Tuesday 26 April 2011

Letter to the Wall

The wall in the anorexia entity is designed to protect you.  People can see your image in this glass wall but can't really touch you.  It looks really good until someone tries to get to you and it's almost impossible.

Over time, the wall doesn't tell you this but it slowly closes you inside, so you find it increasingly more difficult to get out even when you truly want to come out.  Eventually, you feel hopeless to come out, which of course makes it really easier for you to stay inside the wall and the image.

Like all the other pieces to this anorexia entity, this wall must be torn down.  The following is my thank you and goodbye letter to this wall.


I don't know if there's anything I can say in this letter that was not addressed in my first "letter to intimacy anorexia."  As I understand Dr. Weiss, "the wall" is just a way of visualizing intimacy anorexia.  However, I feel like I really picked on God in my last letter, so I would like to take this opportunity to praise Him for getting me pointed in the right direction.  I've mentioned Dr. Weiss, as he is the one who came up with the idea for these letters, but I have never thanked God for leading me to the counselor who introduced me to him!

When I met my Gerry Pettyjohn (a professional counselor who introduced me to the concept of intimacy anorexia and recommended Dr. Weiss' recovery material), I was pretty hopeless.  I had admitted to my wife three times that I had failed in the area of sexual purity, and the last time there was an online tryst involved.  I had heard of sex addiction before, but that sounded more glamorous than what I was going through!  Gerry helped me realize that sex addiction was exactly what I was dealing with.  It amazed me that as soon as I had identified the problem, I began to have hope.  Reading recovery material really helped in that area, as I began to see what kind of life I could have on the road to being recovered.  I wouldn't have to suppress all the images I had filled my mind with throughout the day that threatened to incriminate me.  I wouldn't have to look at other women and think that maybe they would make a better lover than my wife.  I could even talk with and learn from people who were on a different faith level without fear of being discovered as a fraud.

But it's like Dr.

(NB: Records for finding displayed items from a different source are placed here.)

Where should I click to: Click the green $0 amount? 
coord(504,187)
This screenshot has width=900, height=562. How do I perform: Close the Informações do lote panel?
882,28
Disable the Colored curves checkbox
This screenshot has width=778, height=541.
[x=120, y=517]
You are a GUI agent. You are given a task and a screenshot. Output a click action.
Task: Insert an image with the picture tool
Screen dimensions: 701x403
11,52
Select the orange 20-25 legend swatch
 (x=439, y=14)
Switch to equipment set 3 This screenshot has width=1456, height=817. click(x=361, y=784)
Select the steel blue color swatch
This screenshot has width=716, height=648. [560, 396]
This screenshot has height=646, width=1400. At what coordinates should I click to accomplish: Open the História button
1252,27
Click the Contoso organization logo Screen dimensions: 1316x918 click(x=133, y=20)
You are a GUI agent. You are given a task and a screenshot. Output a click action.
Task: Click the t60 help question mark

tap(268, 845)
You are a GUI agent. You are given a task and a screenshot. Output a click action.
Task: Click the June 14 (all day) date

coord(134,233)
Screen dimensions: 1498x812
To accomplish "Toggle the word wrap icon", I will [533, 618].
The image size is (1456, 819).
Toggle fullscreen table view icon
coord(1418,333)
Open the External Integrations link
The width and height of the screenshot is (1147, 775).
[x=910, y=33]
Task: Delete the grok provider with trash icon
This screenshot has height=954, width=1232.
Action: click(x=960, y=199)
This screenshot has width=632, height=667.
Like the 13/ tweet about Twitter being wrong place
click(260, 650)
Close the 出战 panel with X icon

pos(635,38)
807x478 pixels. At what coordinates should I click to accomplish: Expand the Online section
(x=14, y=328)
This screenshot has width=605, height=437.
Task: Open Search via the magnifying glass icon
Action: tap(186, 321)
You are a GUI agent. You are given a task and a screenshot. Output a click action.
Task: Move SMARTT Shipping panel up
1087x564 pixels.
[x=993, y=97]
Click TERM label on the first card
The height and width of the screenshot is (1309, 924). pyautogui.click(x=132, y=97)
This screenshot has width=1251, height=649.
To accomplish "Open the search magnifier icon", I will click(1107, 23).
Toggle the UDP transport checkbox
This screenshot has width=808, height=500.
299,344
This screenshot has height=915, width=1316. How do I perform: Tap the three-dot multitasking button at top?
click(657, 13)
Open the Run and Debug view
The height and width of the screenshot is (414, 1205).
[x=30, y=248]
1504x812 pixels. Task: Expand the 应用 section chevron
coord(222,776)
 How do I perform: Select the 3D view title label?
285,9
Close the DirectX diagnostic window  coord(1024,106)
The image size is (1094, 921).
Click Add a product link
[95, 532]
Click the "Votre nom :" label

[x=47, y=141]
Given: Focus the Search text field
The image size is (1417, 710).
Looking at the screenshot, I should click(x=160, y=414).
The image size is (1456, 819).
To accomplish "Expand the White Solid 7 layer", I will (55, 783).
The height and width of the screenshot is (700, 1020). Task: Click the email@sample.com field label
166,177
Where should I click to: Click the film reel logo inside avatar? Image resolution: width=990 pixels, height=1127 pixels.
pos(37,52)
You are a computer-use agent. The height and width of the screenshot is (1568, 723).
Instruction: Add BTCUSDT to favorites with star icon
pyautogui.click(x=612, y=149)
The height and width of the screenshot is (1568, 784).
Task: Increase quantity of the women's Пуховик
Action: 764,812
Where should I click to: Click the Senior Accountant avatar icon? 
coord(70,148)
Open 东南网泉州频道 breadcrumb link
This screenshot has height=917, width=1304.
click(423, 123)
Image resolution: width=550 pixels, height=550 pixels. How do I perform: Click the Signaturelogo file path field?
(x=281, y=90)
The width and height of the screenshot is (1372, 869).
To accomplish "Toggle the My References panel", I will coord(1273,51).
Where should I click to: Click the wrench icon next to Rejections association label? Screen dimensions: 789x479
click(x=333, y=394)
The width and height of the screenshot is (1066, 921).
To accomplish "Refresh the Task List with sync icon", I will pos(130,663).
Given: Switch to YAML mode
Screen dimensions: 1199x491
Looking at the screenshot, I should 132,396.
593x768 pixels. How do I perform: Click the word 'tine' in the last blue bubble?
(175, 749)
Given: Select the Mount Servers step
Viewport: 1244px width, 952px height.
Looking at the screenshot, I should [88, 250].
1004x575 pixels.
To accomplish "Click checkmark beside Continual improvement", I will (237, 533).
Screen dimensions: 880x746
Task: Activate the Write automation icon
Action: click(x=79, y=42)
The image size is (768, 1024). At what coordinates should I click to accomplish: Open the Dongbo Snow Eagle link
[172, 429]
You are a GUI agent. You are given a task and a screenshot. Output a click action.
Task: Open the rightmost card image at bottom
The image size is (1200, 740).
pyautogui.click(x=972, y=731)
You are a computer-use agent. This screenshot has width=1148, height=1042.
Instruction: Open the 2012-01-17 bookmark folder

Weiss says, once you've allowed "the wall" to form around you, it's easier to stay inside than break out.  I longed to see the blessings in my marriage grow exponentially, but it turns out I actually have to work at making improvements if I ever want to see them do so.  I found that not doing destructive things was a heck of a lot easier than finding positive actions to replace those things.  That's definitely been the greatest challenge for me.  With the addiction gone, I see the need to fill that void.  The problem is that I can't find anything inside the wall.  You think the wall is keeping the evil from going out or being seen, but it's actually keeping good things from coming in.

I guess the bottom line is God delivered me from my addiction, and He wants to see me obey Him to completion in response.  As long as I'm in a relationship with "the wall," this is impossible.  Once this wall comes down and I begin to let encouraging people in, God can heal me from my anorexia as well.